===== DATA FOR THIS EXERCISE =====
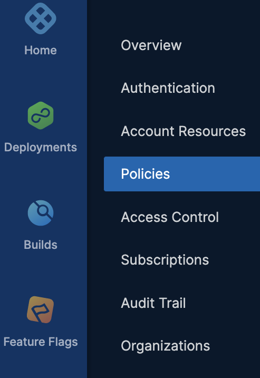The image size is (260, 378).
Task: Select Account Resources in the side menu
Action: (x=184, y=131)
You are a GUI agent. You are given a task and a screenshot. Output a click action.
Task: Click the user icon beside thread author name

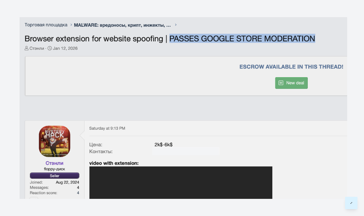26,48
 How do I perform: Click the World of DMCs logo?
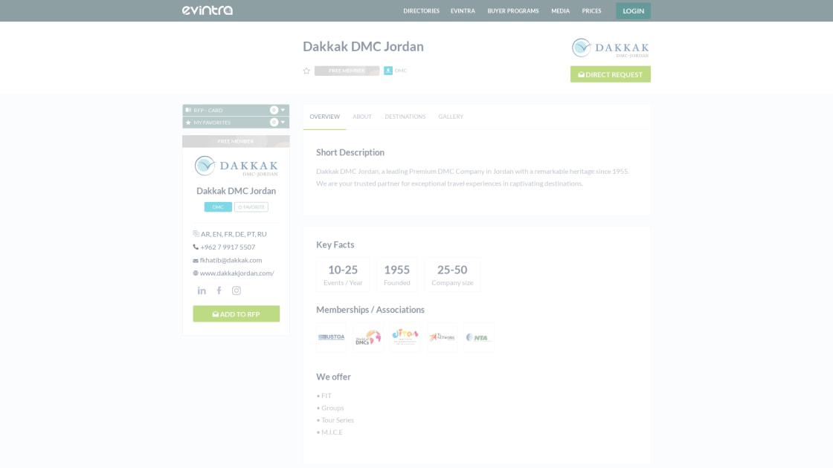[x=367, y=337]
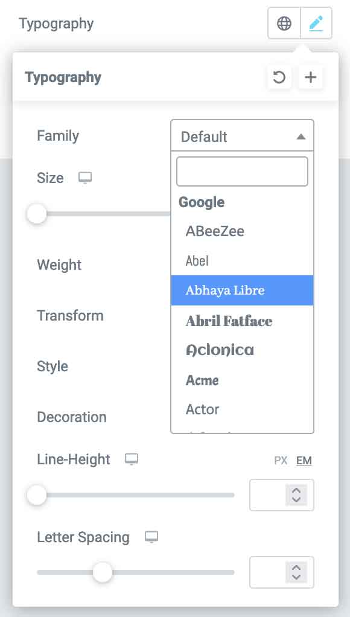Switch Line-Height unit to PX

pyautogui.click(x=281, y=461)
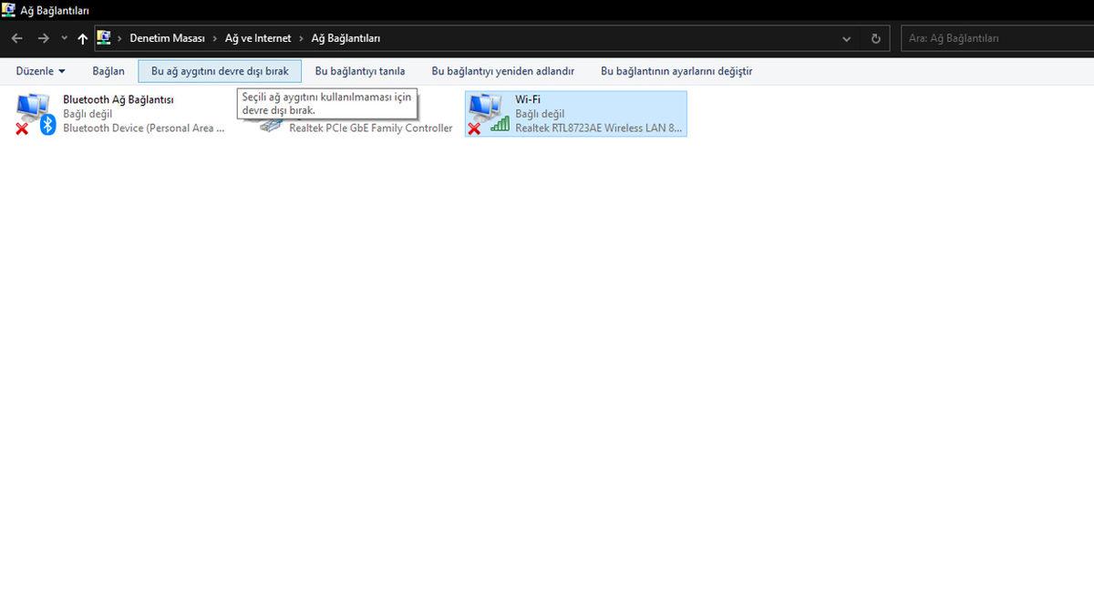Expand chevron after Denetim Masası breadcrumb
1094x615 pixels.
[x=215, y=38]
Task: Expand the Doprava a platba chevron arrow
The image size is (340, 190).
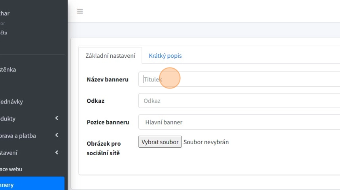Action: tap(57, 135)
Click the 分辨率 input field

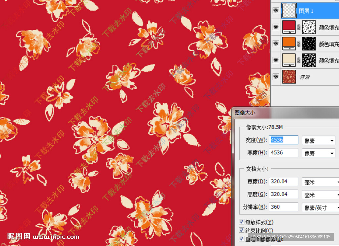283,207
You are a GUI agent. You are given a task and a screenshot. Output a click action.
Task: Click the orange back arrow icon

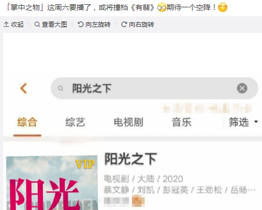click(x=24, y=88)
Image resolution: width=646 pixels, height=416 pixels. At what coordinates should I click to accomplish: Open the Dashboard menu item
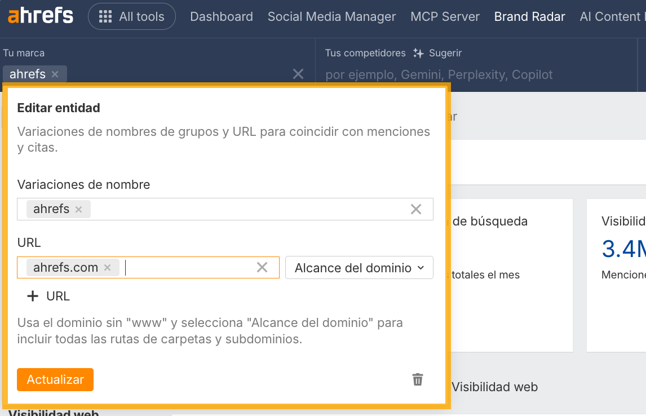click(221, 16)
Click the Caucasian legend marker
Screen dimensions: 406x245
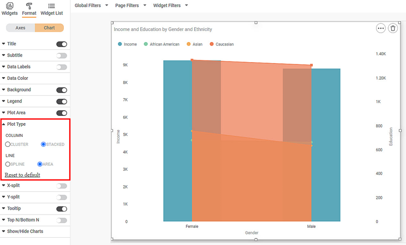pyautogui.click(x=212, y=44)
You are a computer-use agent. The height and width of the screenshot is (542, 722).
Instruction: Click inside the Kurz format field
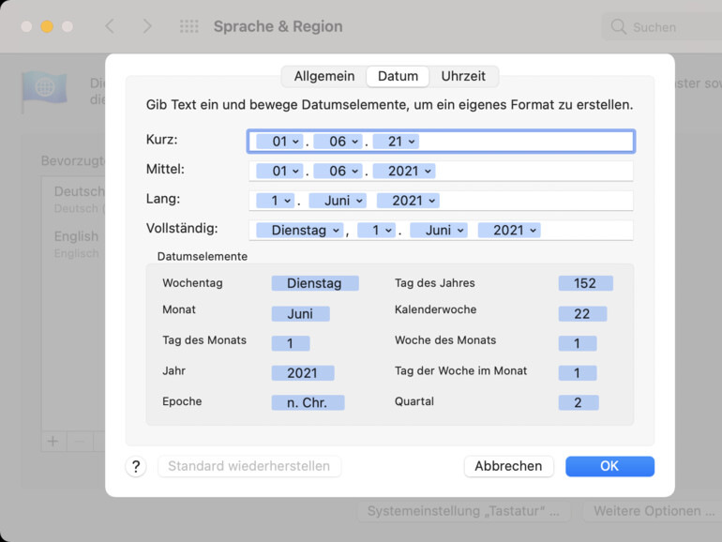click(x=525, y=142)
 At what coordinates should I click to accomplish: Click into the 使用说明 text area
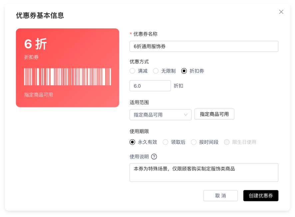click(204, 172)
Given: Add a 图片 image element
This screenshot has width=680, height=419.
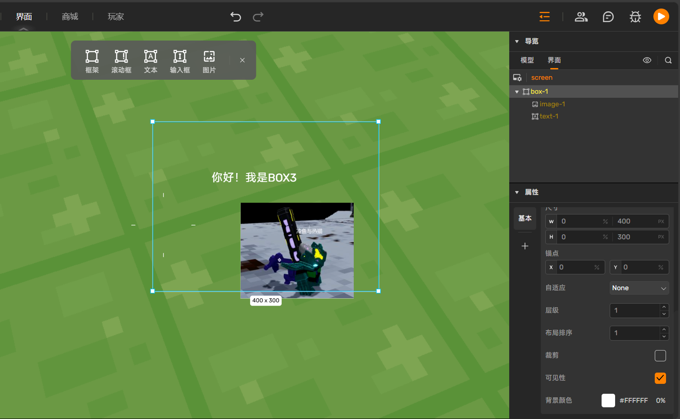Looking at the screenshot, I should click(209, 61).
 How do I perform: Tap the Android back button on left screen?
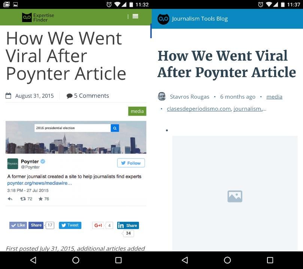pos(33,260)
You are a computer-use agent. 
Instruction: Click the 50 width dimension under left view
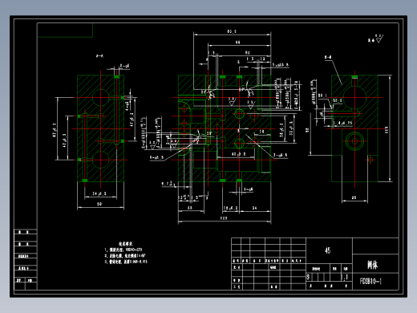[99, 204]
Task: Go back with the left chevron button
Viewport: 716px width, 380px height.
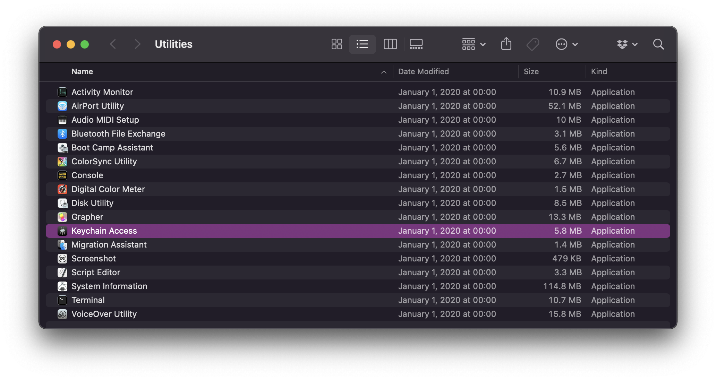Action: coord(113,44)
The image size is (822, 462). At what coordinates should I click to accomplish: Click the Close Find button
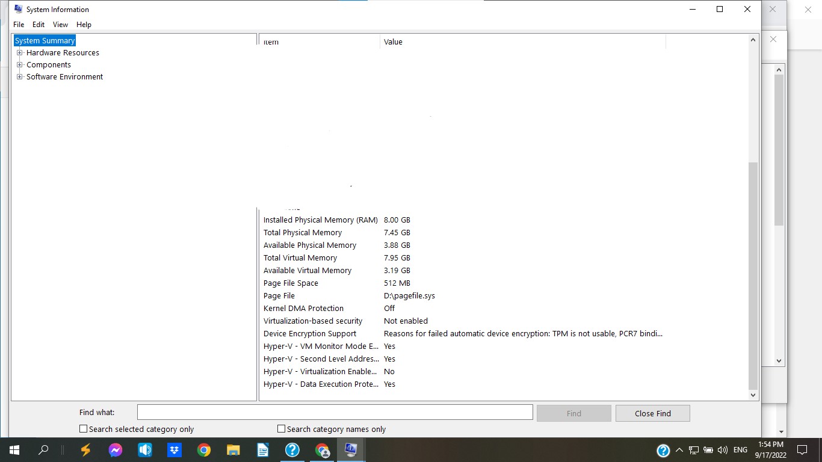click(x=652, y=413)
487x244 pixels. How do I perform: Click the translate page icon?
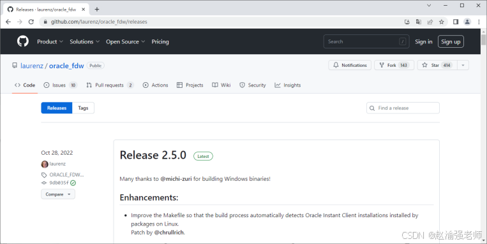[419, 22]
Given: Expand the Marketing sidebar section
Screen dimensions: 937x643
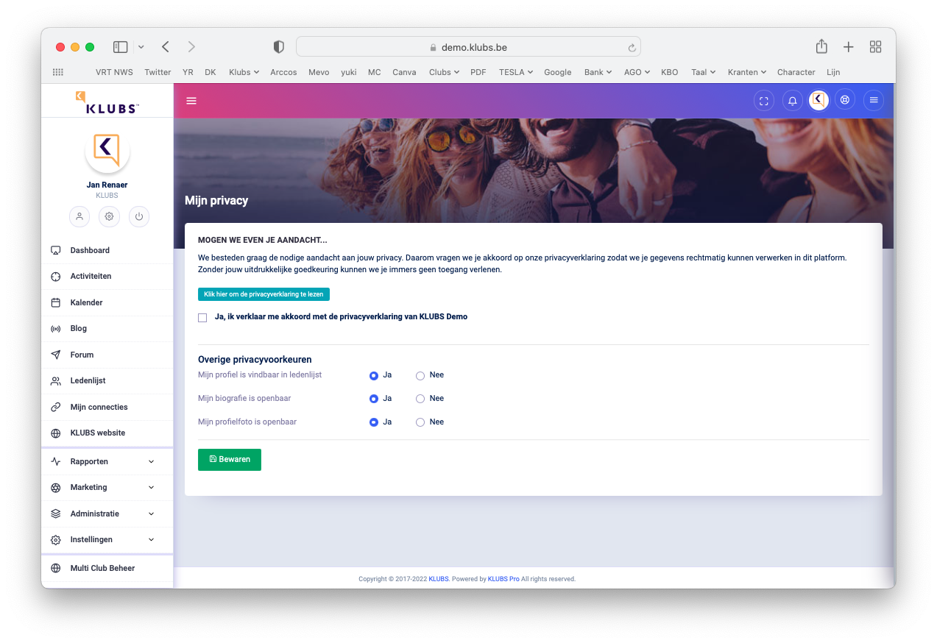Looking at the screenshot, I should 102,488.

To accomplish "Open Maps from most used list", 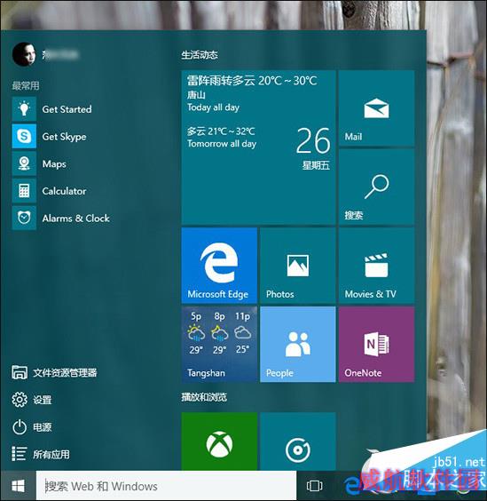I will [x=54, y=163].
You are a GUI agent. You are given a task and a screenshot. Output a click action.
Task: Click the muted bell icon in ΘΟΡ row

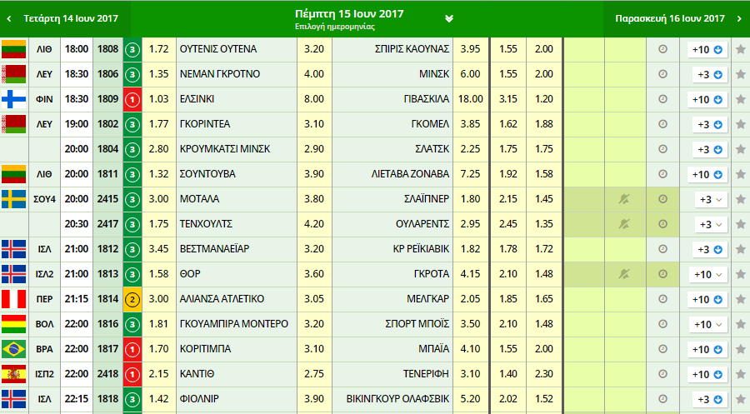(625, 274)
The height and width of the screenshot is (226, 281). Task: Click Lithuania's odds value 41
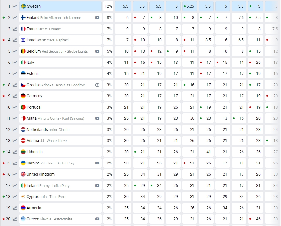(208, 152)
=====
EXERCISE BRIEF:
In the lines above, locate the string "computer". Copy every line where it occurs.

REPLY TO THE TASK:
You are a computer-use agent. The height and width of the screenshot is (542, 722).
You are a computer-use agent. 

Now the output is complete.